--- START ---

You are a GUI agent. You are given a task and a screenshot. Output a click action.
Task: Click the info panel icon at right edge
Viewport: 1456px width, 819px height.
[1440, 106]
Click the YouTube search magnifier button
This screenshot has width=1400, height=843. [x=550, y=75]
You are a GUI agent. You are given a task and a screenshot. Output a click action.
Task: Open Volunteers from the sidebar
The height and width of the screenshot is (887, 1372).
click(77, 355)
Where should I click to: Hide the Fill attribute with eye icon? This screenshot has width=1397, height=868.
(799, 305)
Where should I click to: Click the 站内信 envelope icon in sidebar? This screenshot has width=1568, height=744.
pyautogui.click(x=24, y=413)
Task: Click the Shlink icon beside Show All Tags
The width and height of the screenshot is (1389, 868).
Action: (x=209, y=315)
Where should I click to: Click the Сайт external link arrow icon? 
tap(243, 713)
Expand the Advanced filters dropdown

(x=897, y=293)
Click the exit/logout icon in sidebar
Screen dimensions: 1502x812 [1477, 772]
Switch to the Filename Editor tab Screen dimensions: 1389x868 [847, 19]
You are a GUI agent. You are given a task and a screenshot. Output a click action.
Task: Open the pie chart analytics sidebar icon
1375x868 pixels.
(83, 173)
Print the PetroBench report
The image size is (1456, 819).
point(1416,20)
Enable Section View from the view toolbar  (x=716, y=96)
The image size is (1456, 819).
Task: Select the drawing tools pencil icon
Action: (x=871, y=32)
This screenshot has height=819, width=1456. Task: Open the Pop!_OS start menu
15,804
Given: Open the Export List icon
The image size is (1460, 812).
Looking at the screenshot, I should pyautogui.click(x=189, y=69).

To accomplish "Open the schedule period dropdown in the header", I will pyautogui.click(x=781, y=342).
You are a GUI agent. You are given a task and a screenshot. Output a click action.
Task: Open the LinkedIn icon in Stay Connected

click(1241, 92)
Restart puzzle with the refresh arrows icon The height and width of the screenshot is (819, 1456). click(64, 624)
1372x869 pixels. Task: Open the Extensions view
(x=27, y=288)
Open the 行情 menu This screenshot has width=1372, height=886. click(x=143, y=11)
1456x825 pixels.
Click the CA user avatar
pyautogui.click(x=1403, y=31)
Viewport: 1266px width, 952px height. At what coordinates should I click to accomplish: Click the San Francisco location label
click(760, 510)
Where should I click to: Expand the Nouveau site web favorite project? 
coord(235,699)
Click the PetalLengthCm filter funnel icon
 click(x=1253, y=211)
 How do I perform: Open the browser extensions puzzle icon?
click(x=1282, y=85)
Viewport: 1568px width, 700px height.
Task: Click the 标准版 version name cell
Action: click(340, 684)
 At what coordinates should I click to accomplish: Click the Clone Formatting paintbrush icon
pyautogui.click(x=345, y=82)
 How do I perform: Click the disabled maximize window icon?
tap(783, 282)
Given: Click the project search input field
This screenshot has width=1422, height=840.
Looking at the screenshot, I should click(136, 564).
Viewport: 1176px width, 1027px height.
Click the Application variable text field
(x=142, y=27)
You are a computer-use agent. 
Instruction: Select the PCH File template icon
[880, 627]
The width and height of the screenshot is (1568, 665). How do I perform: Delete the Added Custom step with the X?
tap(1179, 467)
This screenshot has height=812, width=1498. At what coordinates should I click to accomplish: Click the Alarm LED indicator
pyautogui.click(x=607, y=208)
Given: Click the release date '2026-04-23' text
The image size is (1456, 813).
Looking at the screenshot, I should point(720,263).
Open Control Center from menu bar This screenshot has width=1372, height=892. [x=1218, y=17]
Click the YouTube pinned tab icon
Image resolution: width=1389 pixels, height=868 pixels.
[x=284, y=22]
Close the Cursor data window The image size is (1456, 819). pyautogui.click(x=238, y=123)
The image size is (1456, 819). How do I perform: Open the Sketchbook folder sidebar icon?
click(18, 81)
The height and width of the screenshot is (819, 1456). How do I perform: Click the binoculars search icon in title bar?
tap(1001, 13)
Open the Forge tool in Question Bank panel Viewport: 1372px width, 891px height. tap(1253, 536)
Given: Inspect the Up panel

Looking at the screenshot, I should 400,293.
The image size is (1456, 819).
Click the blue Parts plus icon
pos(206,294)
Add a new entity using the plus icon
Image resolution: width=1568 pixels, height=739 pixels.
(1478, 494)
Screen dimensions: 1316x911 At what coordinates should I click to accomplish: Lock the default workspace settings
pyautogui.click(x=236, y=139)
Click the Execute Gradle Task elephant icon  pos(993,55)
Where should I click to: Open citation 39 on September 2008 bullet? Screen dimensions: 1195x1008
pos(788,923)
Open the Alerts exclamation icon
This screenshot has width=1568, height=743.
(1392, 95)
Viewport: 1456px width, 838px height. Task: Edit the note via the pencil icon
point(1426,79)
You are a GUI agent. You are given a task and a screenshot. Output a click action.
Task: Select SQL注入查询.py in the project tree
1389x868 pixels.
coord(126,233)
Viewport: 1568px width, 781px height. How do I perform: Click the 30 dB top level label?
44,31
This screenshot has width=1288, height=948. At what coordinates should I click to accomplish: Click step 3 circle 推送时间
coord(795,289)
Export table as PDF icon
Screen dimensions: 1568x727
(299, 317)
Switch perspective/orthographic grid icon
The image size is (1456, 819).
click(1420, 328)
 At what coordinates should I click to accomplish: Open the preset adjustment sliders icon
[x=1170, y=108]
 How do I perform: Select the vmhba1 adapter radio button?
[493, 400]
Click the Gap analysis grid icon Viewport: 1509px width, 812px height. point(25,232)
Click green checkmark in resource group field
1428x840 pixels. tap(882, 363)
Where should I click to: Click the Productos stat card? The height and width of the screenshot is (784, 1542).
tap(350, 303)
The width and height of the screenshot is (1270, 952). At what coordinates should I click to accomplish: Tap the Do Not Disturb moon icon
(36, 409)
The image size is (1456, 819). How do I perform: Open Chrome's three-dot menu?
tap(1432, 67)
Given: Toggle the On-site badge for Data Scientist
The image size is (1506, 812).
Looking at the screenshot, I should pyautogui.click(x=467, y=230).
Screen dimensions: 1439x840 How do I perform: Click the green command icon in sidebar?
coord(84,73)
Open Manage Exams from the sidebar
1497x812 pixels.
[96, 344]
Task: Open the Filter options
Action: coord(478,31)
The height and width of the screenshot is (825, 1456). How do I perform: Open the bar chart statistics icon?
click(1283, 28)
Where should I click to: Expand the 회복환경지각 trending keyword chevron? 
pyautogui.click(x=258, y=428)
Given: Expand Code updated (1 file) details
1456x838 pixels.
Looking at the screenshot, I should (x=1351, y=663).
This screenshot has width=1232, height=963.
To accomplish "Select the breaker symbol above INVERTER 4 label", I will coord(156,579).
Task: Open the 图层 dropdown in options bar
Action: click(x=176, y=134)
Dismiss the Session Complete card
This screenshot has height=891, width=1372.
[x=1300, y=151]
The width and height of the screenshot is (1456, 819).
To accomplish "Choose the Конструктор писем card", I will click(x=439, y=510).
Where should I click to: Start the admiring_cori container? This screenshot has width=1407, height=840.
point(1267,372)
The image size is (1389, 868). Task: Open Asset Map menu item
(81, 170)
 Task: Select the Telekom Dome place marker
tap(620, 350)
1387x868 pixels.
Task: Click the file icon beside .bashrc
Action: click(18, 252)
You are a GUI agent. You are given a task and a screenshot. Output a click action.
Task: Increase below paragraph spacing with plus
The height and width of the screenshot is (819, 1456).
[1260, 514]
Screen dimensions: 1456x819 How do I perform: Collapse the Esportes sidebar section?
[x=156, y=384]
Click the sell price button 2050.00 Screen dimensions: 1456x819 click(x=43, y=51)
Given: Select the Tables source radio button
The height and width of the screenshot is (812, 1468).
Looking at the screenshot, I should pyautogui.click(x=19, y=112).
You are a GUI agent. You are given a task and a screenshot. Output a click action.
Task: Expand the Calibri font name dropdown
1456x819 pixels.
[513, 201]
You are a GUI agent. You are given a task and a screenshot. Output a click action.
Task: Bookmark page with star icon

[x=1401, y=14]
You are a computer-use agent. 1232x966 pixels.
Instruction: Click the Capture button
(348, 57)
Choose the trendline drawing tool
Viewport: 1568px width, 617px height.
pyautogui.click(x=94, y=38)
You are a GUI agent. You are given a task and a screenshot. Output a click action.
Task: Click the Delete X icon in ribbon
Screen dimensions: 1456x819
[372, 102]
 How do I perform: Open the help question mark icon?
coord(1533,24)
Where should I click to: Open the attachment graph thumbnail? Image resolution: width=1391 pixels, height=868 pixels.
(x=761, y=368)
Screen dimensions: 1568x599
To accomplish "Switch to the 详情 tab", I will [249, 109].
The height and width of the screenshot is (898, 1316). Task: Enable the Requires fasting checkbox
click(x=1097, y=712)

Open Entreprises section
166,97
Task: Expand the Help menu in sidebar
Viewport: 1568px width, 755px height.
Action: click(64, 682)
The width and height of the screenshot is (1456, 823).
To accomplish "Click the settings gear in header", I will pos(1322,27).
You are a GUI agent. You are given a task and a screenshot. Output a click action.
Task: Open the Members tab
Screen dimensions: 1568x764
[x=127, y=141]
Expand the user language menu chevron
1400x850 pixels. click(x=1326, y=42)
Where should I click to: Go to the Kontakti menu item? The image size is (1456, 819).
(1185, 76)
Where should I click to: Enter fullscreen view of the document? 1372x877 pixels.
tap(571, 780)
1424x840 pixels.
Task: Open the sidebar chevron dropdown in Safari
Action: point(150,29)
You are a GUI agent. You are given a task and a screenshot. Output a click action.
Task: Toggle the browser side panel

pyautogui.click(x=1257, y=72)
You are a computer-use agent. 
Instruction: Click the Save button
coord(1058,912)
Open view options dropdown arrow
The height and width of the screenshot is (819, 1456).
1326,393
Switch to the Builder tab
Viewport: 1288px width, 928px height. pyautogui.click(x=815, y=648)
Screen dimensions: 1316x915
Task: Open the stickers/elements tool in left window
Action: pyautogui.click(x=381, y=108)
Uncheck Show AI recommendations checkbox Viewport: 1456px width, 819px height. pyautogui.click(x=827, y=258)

--- END ---

Find the lines above that include the string "Choose" and copy them.

To accomplish "Choose the Конструктор писем card", I will click(x=439, y=510).
Choose the trendline drawing tool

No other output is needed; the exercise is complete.